* Problem statement:
Once the line containing "Viewport: 382px width, 193px" is found in the records below, return it and each following line exactly, up to and including the line containing "Task: Click the 品種 column header", and nothing else.

* Input:
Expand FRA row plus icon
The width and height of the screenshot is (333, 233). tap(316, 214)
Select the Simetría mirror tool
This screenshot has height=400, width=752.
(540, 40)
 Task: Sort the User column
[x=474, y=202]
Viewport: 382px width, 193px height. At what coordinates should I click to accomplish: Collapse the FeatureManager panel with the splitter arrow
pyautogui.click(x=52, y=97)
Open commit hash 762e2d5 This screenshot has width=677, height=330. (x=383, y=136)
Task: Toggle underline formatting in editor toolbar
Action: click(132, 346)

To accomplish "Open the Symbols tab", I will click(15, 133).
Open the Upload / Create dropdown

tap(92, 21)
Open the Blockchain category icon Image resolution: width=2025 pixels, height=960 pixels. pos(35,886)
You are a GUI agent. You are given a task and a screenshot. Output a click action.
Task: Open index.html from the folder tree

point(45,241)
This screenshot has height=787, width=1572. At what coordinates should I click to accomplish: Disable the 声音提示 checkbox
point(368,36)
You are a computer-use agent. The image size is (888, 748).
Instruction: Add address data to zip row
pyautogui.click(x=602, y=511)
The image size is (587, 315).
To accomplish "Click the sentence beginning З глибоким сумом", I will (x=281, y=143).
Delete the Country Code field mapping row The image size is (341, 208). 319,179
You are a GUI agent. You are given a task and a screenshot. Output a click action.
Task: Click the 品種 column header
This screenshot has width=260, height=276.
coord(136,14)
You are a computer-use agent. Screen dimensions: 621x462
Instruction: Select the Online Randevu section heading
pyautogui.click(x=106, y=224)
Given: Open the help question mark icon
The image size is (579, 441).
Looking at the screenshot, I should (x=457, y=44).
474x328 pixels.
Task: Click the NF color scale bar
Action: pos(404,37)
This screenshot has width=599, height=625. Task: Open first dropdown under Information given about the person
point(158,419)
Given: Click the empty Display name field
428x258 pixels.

* Solution below:
Viewport: 382px width, 193px height. At what coordinates should I click to accomplish: Collapse the FeatureManager panel with the splitter arrow
pyautogui.click(x=52, y=97)
Open commit hash 762e2d5 This screenshot has width=677, height=330. (x=383, y=136)
Task: Toggle underline formatting in editor toolbar
Action: click(132, 346)

To accomplish "Open the Symbols tab", I will click(15, 133).
Open the Upload / Create dropdown

tap(92, 21)
Open the Blockchain category icon Image resolution: width=2025 pixels, height=960 pixels. pos(35,886)
You are a GUI agent. You are given a task and a screenshot. Output a click action.
Task: Open index.html from the folder tree

point(45,241)
This screenshot has height=787, width=1572. At what coordinates should I click to accomplish: Disable the 声音提示 checkbox
point(368,36)
You are a computer-use agent. The image size is (888, 748).
Instruction: Add address data to zip row
pyautogui.click(x=602, y=511)
The image size is (587, 315).
To accomplish "Click the sentence beginning З глибоким сумом", I will (x=281, y=143).
Delete the Country Code field mapping row The image size is (341, 208). 319,179
You are a GUI agent. You are given a task and a screenshot. Output a click action.
Task: Click the 品種 column header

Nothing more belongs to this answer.